A Sri Lankan immigrant attacked on a train in Manhattan last week was the victim of an anti-Asian attack, an eyewitness told The Post on Sunday.
Straphanger George Okrepkie, 56, said he was standing in front of 68-year-old Narayange Bodhi on Friday afternoon when a fedora man approached the older rider and said: “You, mother, king of Asia!” and punched him.
“Suddenly, the guy was right on top of the old man, making a stabbing motion, hitting him on the head,” Okrepkie said. “In a few seconds, the blood was everywhere [victim].
“The attacker jumped off the guy. I tried to grab it [the attacker]. I could not. The doors were already opening and he was walking in front of the train. I turned my attention to the victim and made a tourniquet to keep the blood out of his head, “said Okrepkie – who used his new Burberry scarf to prevent the bleeding.

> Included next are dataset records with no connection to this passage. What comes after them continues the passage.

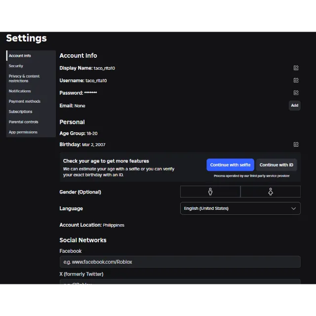
Task: Select the male gender icon
Action: [210, 192]
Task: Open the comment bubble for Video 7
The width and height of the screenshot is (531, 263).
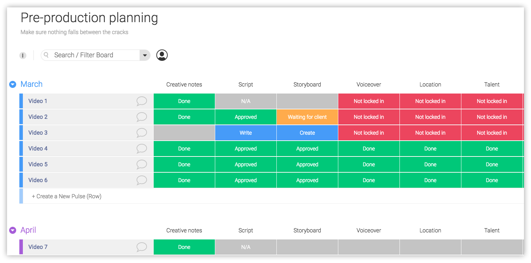Action: tap(141, 247)
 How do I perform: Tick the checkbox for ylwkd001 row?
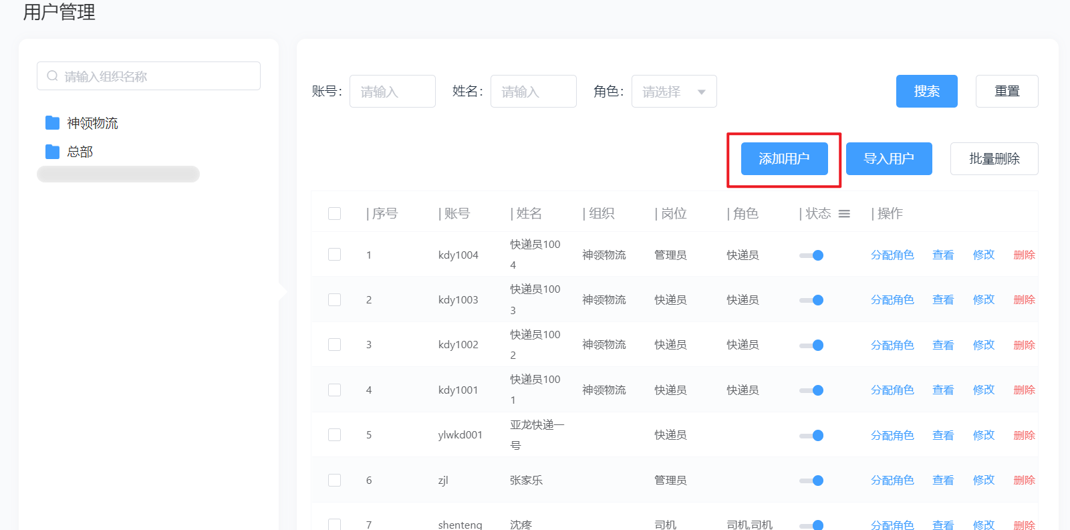[x=335, y=435]
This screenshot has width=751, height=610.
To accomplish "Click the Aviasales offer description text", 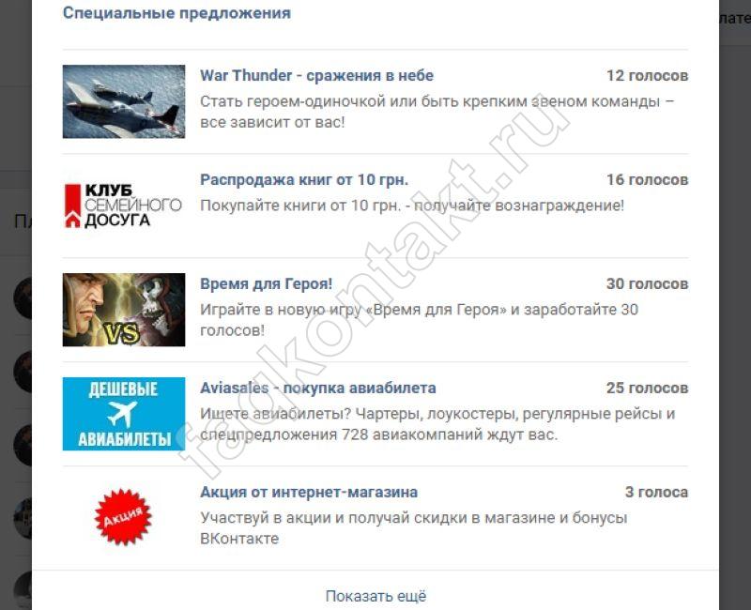I will coord(437,424).
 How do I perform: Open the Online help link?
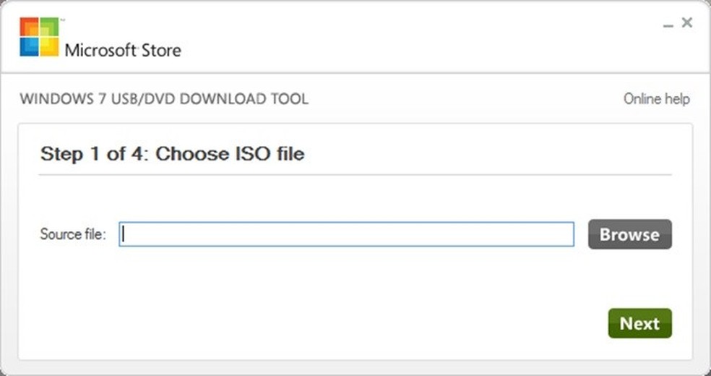pyautogui.click(x=656, y=99)
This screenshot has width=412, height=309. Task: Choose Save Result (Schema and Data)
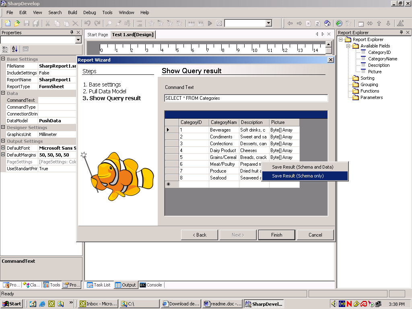[303, 167]
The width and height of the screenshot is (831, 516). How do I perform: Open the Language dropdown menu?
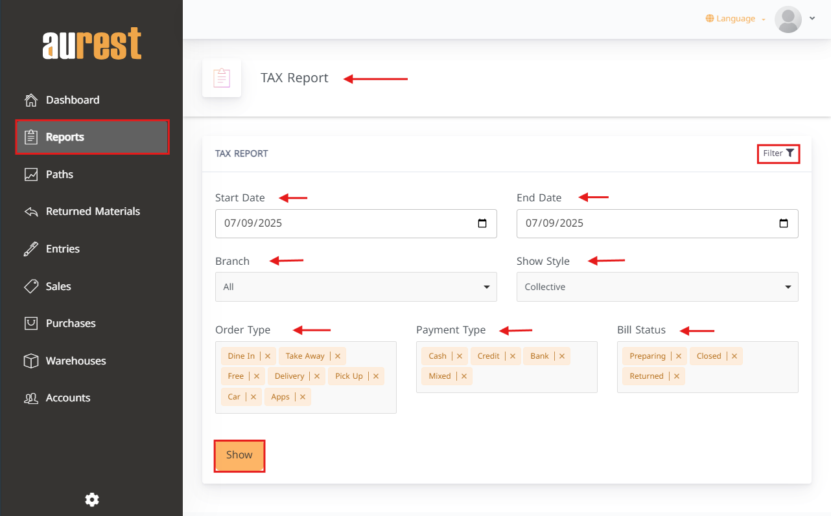[736, 19]
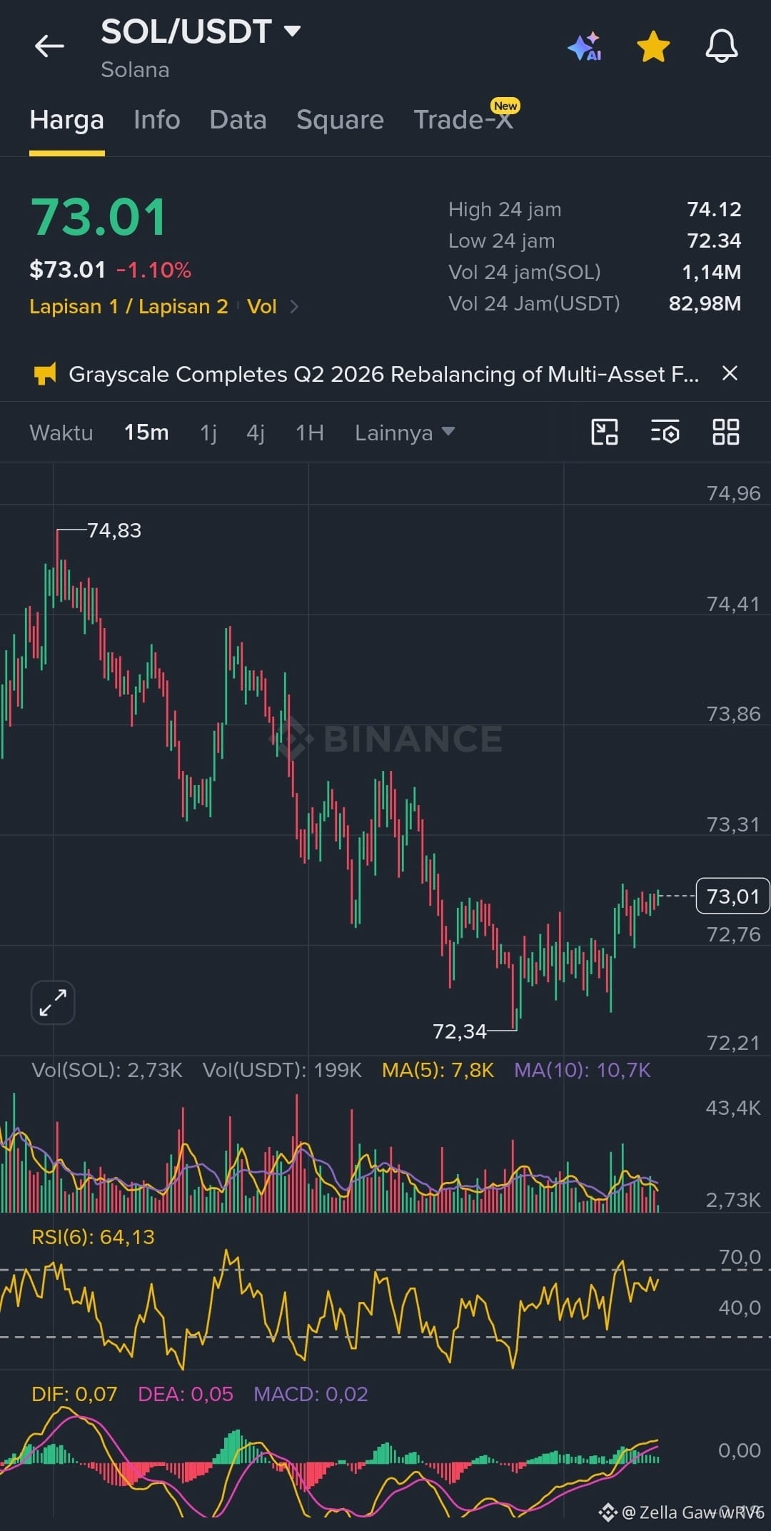Screen dimensions: 771x1531
Task: Open price alerts bell icon
Action: tap(722, 46)
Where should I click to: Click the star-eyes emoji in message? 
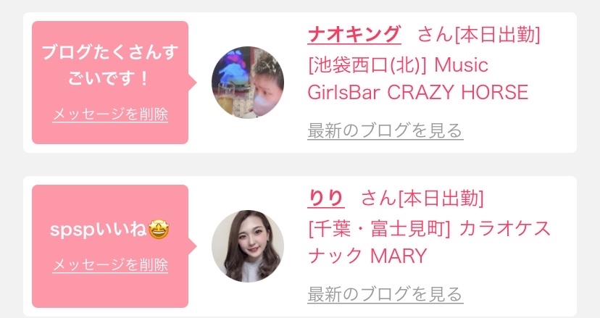[x=159, y=230]
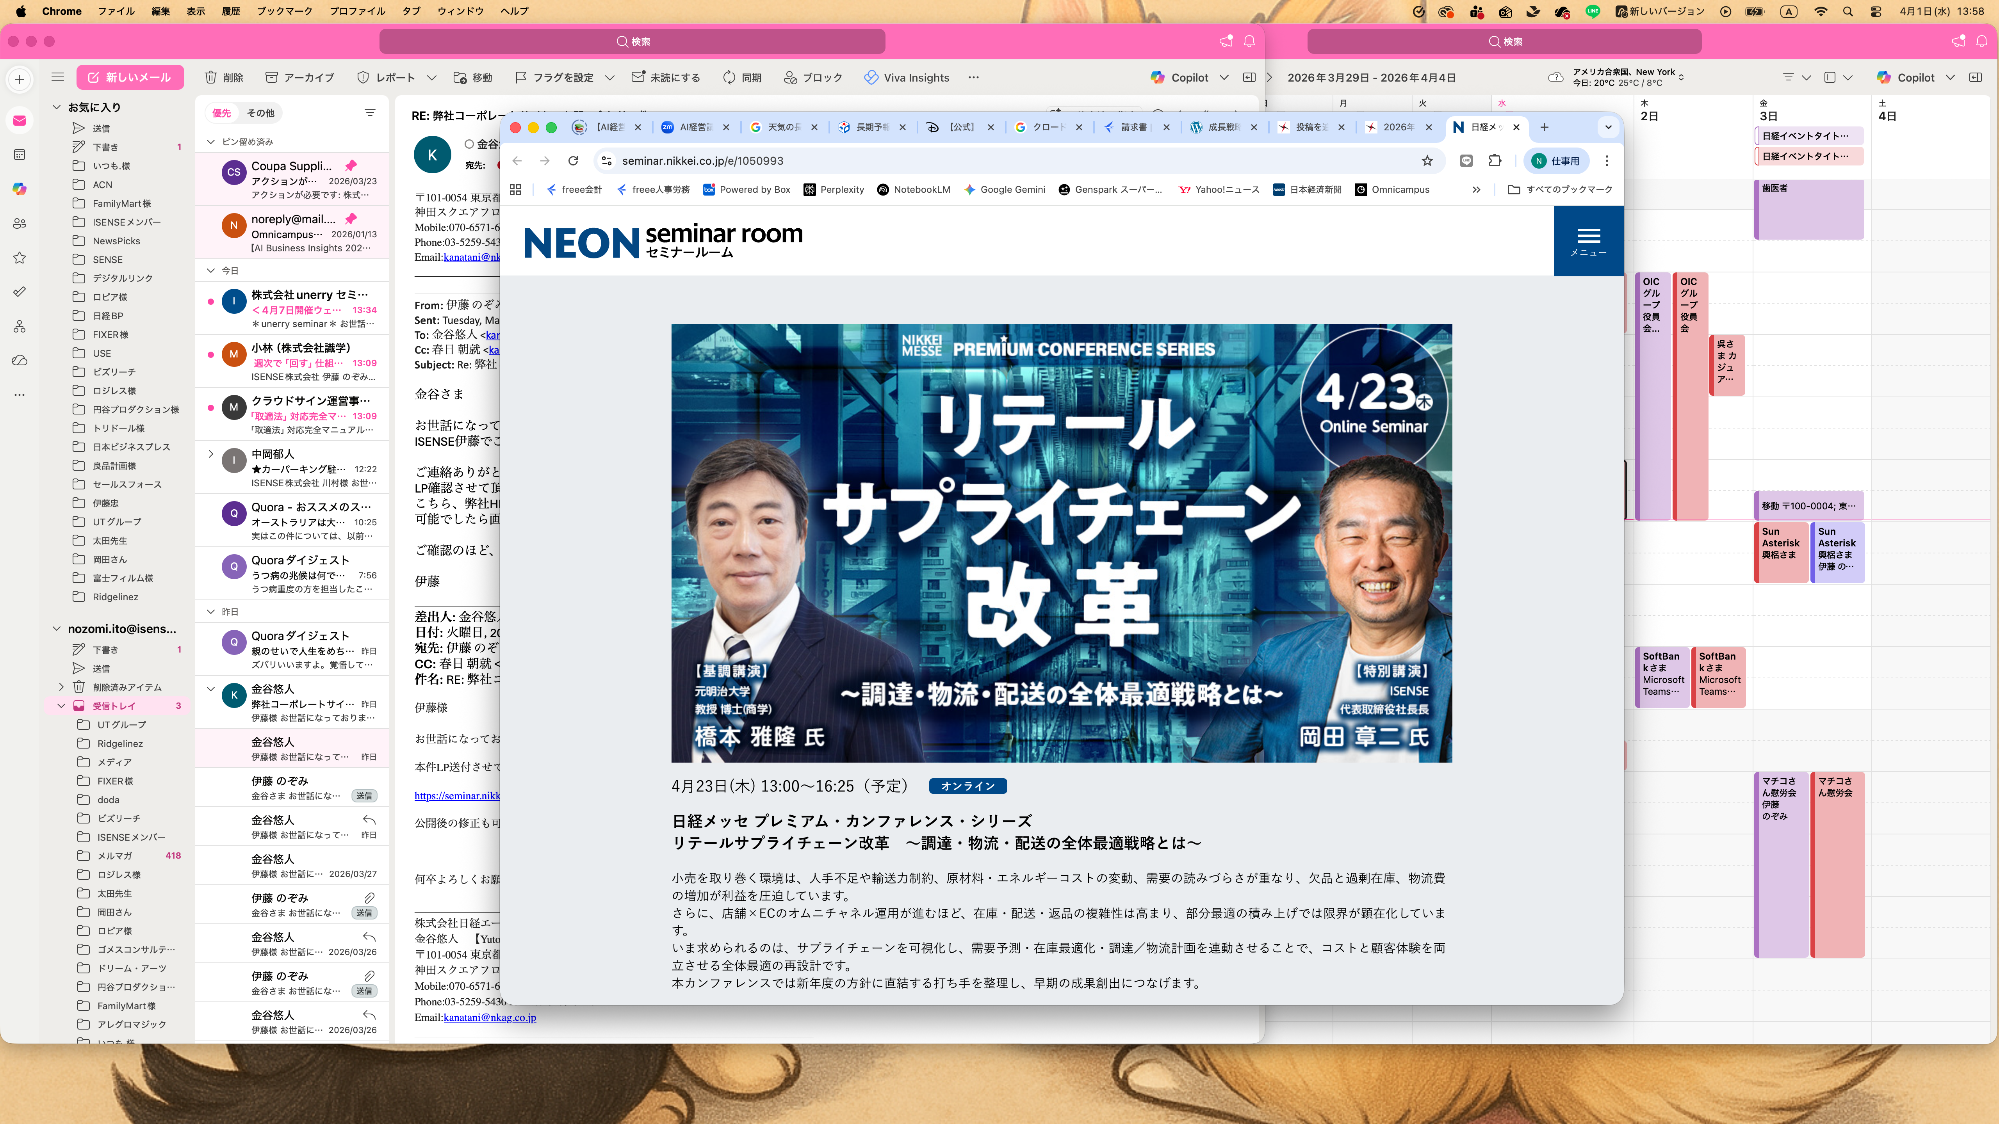Expand the 削除済みアイテム folder
Viewport: 1999px width, 1124px height.
pyautogui.click(x=61, y=687)
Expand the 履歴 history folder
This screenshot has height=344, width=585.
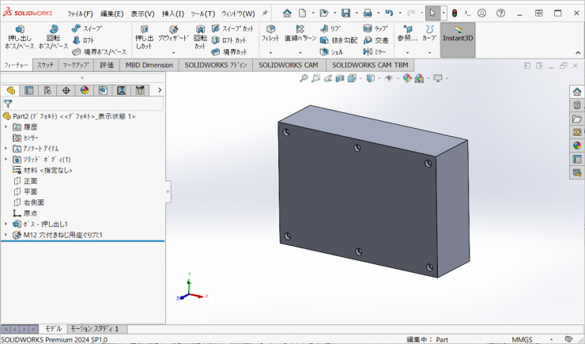pos(6,127)

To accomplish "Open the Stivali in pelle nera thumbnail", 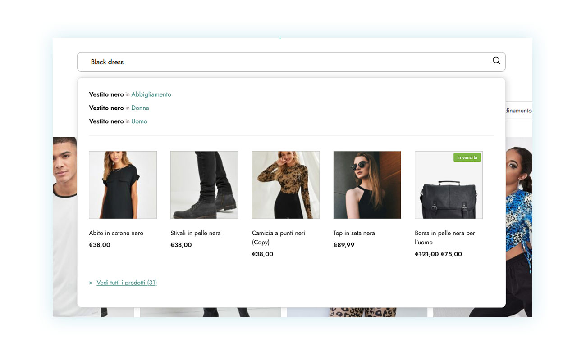I will point(204,185).

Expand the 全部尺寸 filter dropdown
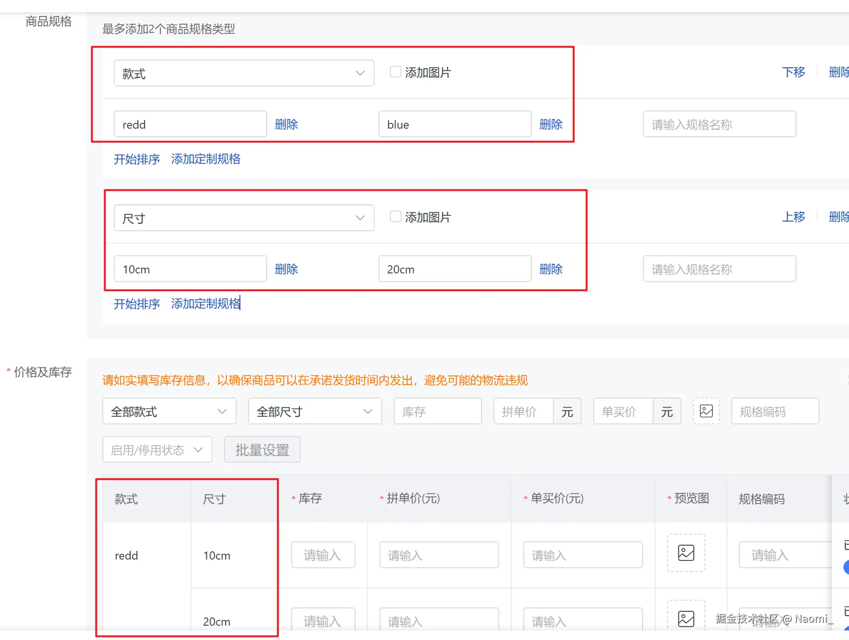tap(315, 411)
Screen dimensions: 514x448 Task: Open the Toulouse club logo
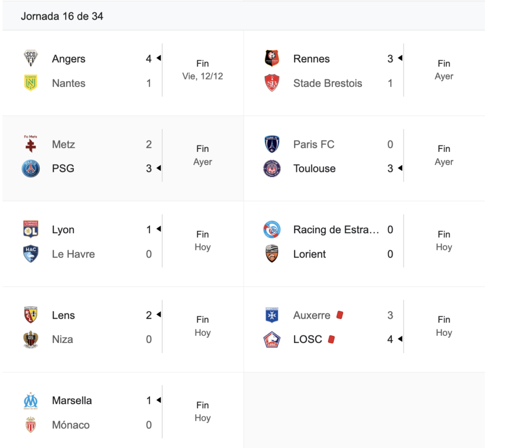(x=272, y=168)
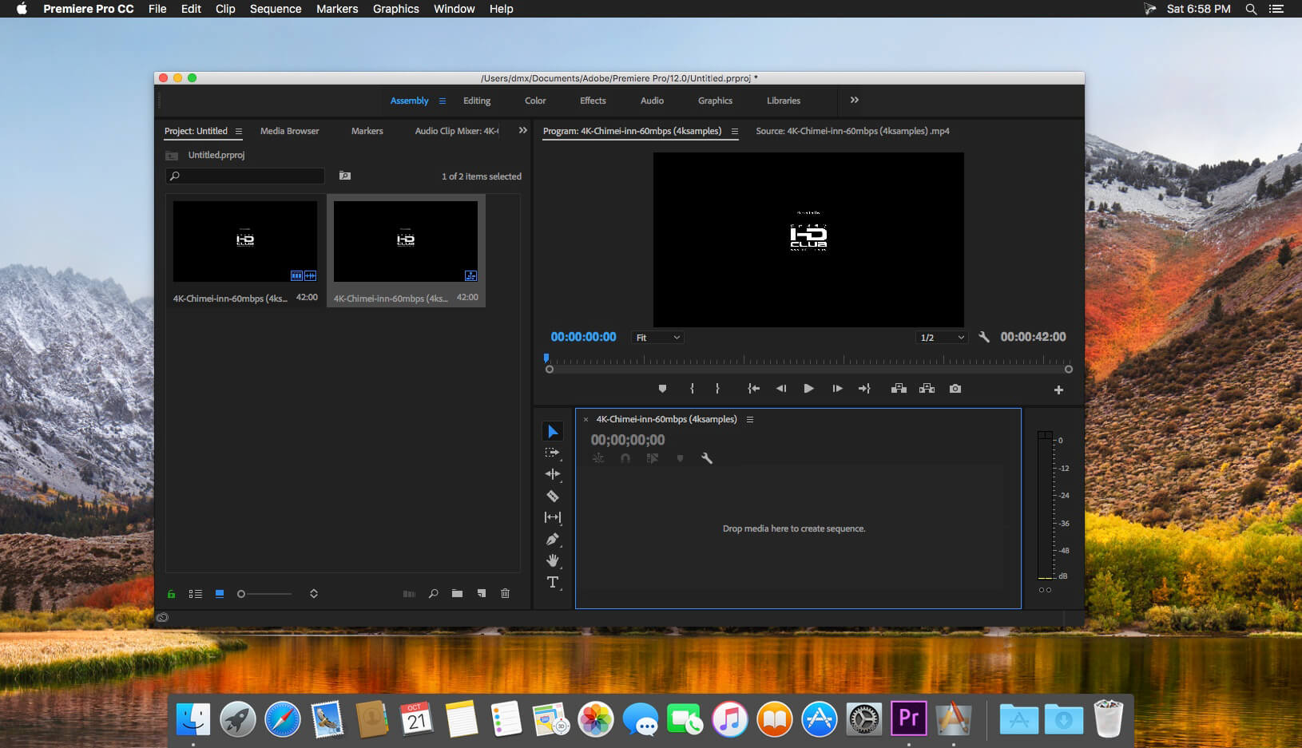Open the Media Browser panel
The height and width of the screenshot is (748, 1302).
click(289, 131)
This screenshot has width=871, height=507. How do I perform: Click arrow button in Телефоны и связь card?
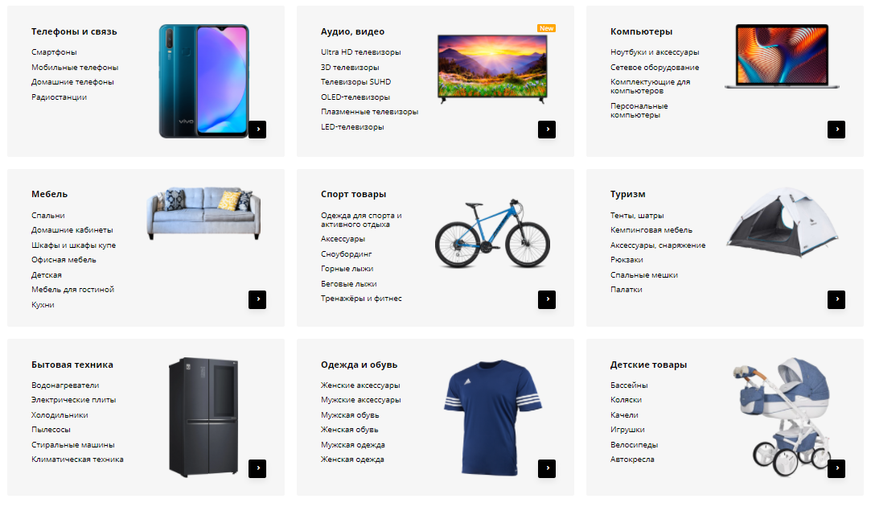point(257,130)
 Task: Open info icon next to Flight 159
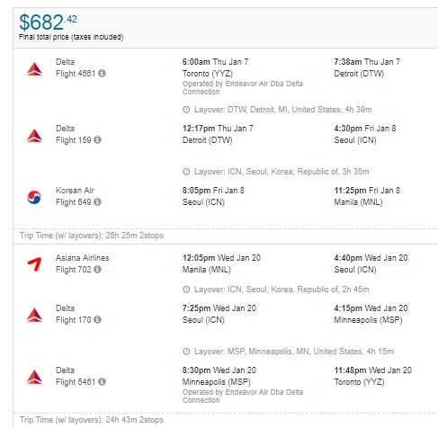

The attacker escaped when the train stopped at Franklin Street station, the witness said.
Okrepkie captured Bodhi’s bloodied face in a photo that has since gone viral.
“I took a picture, just because I wanted to make sure I memorized what was really going on,” he said of the attack and others against Asian-Americans. “It’s not about people being hindered or pushed or [receiving] racial insults – people are dramatically injured. ”
An NYPD spokesman told The Post on Sunday that the department had no evidence that the attack was racially motivated.
But Okrepkie, who said he stayed with the victim for 15 minutes until the EMT and police arrived, told The Post: “I don’t know what the hell you have to do to call it a hate crime.
“I think that today there are fewer Asian people and they are such a big part of our city. It is a vast group of people. They’re Vietnamese, they’re Chinese, they’re from Korea, Japan. This [attacker] he didn’t care where the guy was from. [The victim] he just looked Asian. ”
New York City is facing an increase in attacks on people of Asian descent. Last year, there were 28 such racially motivated attacks, compared to only two in 2019.
Bodhi could not be reached for comment.